At my silence, his eyes widen first, and then fall closed. “Oh, my God. I just realized what I’ve said.”
then
monday, january 1
eleven years ago
J
ust off the Richmond Bridge, I called Elliot, listening through the speaker as the phone rang and rang, eventually going to voice mail. About ten minutes into my drive it had occurred to me that I didn’t know where in town Christian lived, and I didn’t know how long Elliot would be there. It was after one in the morning now – he might even just be home, in bed, and I wouldn’t be able to get to him without waking up the rest of the house.
Highway 101 stretched out dark ahead of me, dotted with the occasional burning taillights of another car. It was otherwise empty, with clumps of drivers getting on and off the freeway around the dotted small towns: Novato, Petaluma, Rohnert Park… In Santa Rosa, I tried calling again, and this time an unfamiliar male voice answered.
“Elliot’s phone.” Noise blared, drunken and raucous, in the background.
A sour combination of relief and irritation twisted in me. It was nearly two in the morning and he – or at least his phone – was still at the party?
“Is Elliot around?” I asked.
“Who’s calling?”
I paused. “Who’s answering?”
The guy inhaled, and his answer came out tight, like he had just taken a giant hit off something. “Christian.”

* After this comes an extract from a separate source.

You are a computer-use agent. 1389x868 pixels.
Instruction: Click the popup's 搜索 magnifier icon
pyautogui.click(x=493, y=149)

“Christian,” I said, “this is Macy.”
He let out a long, controlled breath. “Elliot’s Macy?”
Someone in the background let out a sharp “Dude.”
“Yes,” I confirmed, “his girlfriend, Macy.”
“Oh, shit.” The line went quiet, muffled, as if someone was holding a hand there. When he came back, he said simply, “Elliot’s not here.”
“Did he go home without his phone?” I asked.
“Nah.”
Confused, I pressed, “So how is he not there if you know he didn’t go home?”
“Macy.” A slow, drunken laugh, and then, “I am way too high to follow that.”
“Okay,” I said calmly, “can you just give me your address?”
He rattled off an address on Rosewood Drive, adding, “Second house on the left. You’ll hear it.”
“Chris,” someone protested in the background, “don’t.”
Christian let out another low laugh. “What the fuck do I care?”
And then he hung up.
Christian’s house was new, and therefore large for the Craftsman-modest Healdsburg, set on a hill and overlooking a vineyard. He was right: I could hear it as soon as I turned onto his street. Cars jammed the long driveway, fanning out messily toward the curb. I parked in the first empty stretch of street, several houses down. Zipping my puffy jacket over my dress, I left my heels in the car, grabbed some flip-flops from the trunk, and trudged back up the hill.
It seemed silly to even bother knocking. The door was slightly ajar, noise pouring out, so I just pushed inside, stepping over a wide pile of shoes that seemed paradoxically thoughtful given the state of the rest of the house. There were cans, bottles, and stubbed-out joints on nearly every flat surface. Blaring music and television battled from down the hall. On the living room couch, two guys were passed out, and a third sat with a game controller in his hand, playing Call of Duty.